* [ASSIGNMENT]:
Wherever a picture appears in the listing below, leave it out and reproduce the rest exactly.

* [TASK INPUT]:
>>>>

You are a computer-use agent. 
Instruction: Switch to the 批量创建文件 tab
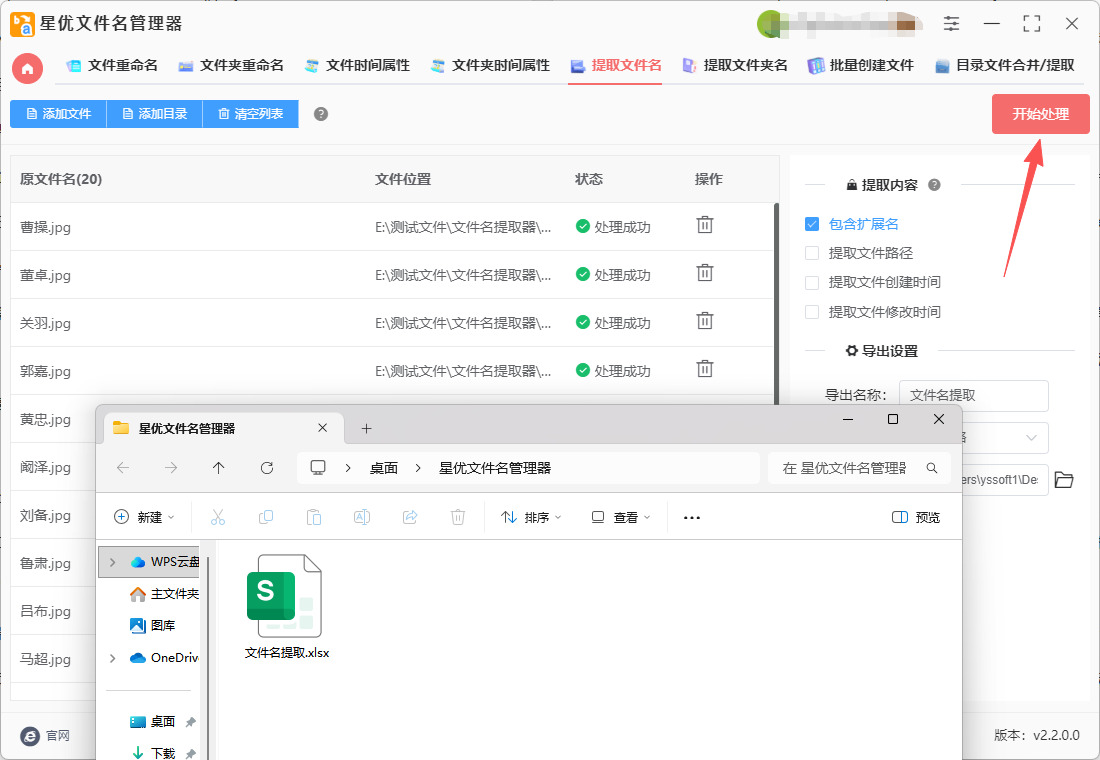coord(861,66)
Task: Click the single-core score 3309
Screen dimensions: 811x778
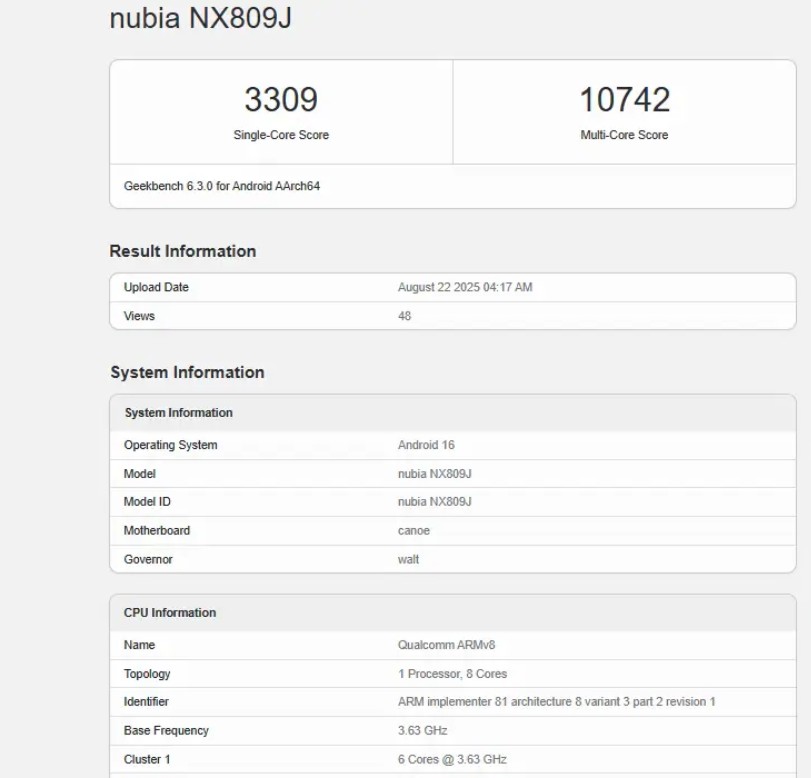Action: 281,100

<<<<

* [EXERCISE RESULT]:
You are a computer-use agent. 
Instruction: Switch to the 批量创建文件 tab
coord(861,66)
Task: Click the single-core score 3309
Screen dimensions: 811x778
Action: 281,100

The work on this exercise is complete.